The skipper is responsible for the safety of all persons aboard, adult and child, in all conditions. Newbie sailors, in my experience, tend to be either overly cautious or -- worse -- overly confident. As they gain experience, and the sea whacks them a few times, they begin to achieve a more desirable condition of being knowledgeable, experienced, and.....cautious.
In my opinion, with a 39' light displacement boat it would have been prudent to reef before the wind reached 25 knots, especially if you were beating to windward in a narrow channel.

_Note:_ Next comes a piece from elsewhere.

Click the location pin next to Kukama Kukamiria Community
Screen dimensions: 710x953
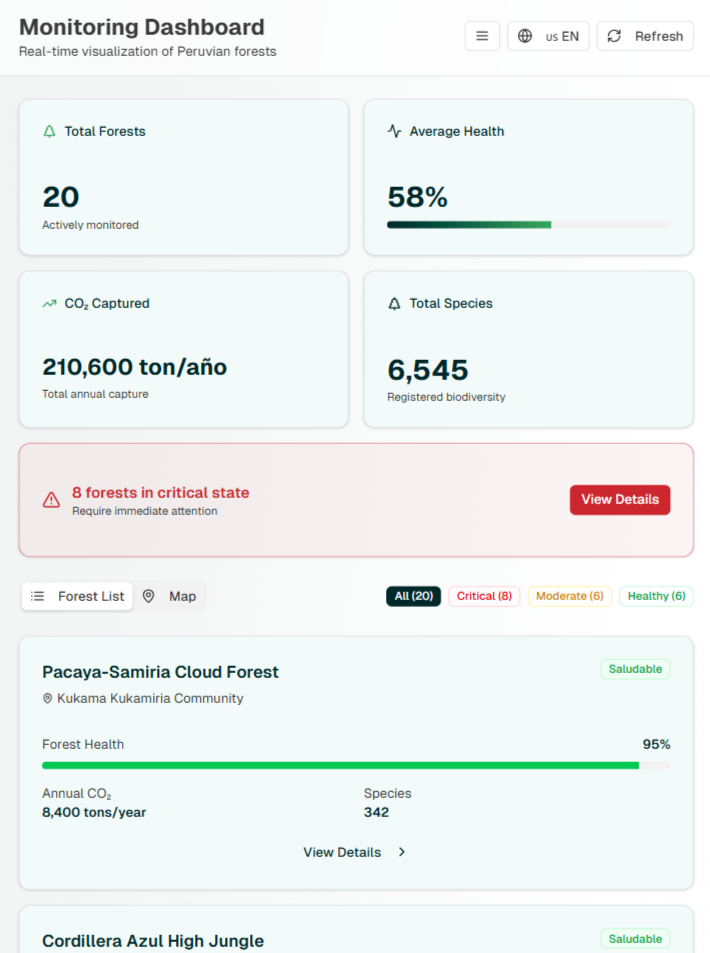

Remember, however, that there are several ways to reef safely and that ANY reduction in sail area can be very helpful in relieving strain on the boat and the crew. For example, you can just roll up the headsail....all the way. That leaves you with only the main to deal with. Under main alone, most boats will tack to windward OK, but will do so VERY slowly. Losing the headsail has the effect of a brake...you slow WAY down. And, usually, the boat's motion becomes more liveable and you can better work on deck while you reef the main. Or, just drop it entirely if conditions suggest. Then, roll out as much genoa as you need. Most boats will tack very well to windward under genoa alone.
No one can tell you how best to deal with the skipper when you don't agree with his/her decisions. But equipping yourself with some knowledge of sailing, and participating in, e.g., sail raising, reefing, steering, navigation, etc.....can earn you big points when it comes to challenging the skipper.